The main reason? Changes rendered by President Obama's Affordable Care Act, known as Obamacare, and a new government report outlining the need to cut lab costs.

"We sold LabCorp as we anticipated pricing pressures by government decree," Zagunis says. LabCorp does "a lot of Medicare and Medicaid business. Now, the government is asking for lower prices. Volume is important, and so are the margins on that volume. The impact was so unclear, so we sold our position."

In short, he says, "the politics changed."

Medicare is the largest payer for clinical-laboratory services in the nation. It spent about $8.2 billion for lab tests in 2010, which accounted for 3 percent of all Medicare Part B payments, according to a Department of Health and Human Services inspector general's report in June. Prior to that evaluation, there had not been a comparison of Medicare payment rates with those of other health-care service payers.

In his report, Daniel Levinson, the HHS inspector general, wrote: "The lab test payment rate structure is outdated and should be changed." (See the full report at http://1.usa.gov/18VOiJ.)

Quest Diagnostics Inc. and LabCorp, the two largest lab-services companies in the United States, each receives at least 15 percent of its annual revenue from Medicare, according to Bloomberg data.

In the broader stock market, Zagunis notes, "the correlations have decoupled. Europe has decoupled from the U.S., China from the rest of the world. There's more of a stock-portfolio effect going, and more stability [in the markets] as each country addresses its own problems."
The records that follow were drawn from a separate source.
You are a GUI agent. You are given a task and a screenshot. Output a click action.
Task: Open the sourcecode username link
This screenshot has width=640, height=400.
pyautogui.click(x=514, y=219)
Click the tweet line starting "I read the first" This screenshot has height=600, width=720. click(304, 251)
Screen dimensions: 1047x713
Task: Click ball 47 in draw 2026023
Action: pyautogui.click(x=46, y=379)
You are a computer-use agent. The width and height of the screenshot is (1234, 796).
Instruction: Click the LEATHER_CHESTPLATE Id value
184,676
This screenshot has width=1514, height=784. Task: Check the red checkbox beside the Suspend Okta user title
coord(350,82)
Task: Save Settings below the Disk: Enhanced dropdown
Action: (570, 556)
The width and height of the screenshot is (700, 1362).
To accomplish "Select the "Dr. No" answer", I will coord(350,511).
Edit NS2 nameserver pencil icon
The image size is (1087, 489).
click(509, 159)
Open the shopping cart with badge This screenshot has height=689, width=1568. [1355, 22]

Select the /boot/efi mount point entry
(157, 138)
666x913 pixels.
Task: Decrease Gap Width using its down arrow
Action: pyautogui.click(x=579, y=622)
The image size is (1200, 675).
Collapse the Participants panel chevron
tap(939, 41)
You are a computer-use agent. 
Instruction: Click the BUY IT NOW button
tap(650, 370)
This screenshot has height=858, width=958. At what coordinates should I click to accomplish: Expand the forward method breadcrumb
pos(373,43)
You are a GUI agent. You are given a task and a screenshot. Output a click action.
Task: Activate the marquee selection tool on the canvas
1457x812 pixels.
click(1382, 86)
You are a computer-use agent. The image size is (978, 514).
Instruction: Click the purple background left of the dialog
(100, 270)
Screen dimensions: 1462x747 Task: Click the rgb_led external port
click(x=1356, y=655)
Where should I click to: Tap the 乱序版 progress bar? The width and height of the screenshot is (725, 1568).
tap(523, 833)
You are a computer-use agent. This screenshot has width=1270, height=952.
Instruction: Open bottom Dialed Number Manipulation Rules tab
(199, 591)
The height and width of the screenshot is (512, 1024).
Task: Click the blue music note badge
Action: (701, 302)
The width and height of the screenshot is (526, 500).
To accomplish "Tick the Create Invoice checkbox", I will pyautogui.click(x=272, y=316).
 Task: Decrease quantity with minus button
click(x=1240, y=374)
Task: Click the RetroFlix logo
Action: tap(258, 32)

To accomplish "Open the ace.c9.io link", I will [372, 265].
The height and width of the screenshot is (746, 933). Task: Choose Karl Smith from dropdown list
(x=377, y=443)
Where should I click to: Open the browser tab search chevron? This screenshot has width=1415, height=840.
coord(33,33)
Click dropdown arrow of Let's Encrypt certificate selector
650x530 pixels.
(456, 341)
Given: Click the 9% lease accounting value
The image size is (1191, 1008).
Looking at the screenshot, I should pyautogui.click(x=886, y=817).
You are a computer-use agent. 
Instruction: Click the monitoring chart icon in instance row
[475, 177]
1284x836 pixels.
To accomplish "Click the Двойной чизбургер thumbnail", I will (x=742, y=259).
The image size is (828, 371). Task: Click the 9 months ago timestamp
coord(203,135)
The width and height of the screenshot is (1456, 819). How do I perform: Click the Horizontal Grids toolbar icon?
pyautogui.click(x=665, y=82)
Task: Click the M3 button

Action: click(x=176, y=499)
Among Jensen fund's portfolio companies, "there's softness in the top line [sales], but cash flows remain very good," he says.

Jensen Quality Growth Fund's other top holdings as of June 28, the most recent filing available, include companies such as 3M, United Technologies, PepsiCo, Oracle, Omnicom Group (which recently announced a merger with Publicis, its biggest rival), Automatic Data Processing, Colgate-Palmolive, Microsoft, and Praxair.

Disaster proofing. Speaking of hurricanes and storms, Charles Schwab branch manager Ivor Mills recommends disaster-proofing your financials and important documents.

Put together an "evacuation box," Mills says, and include records or copies of passports, proof of residence, Social Security cards, wills, and some petty cash "in case the bank machines stop working."

One of his clients had a summer house at the Jersey Shore, and when Sandy hit, "they didn't have an electric bill to be allowed back on the island." Another client's basement flooded, their important documents were ruined, and attorneys had to redraw the papers, a needless expense.

"Keep copies elsewhere - outside the home or somewhere safe," he advises.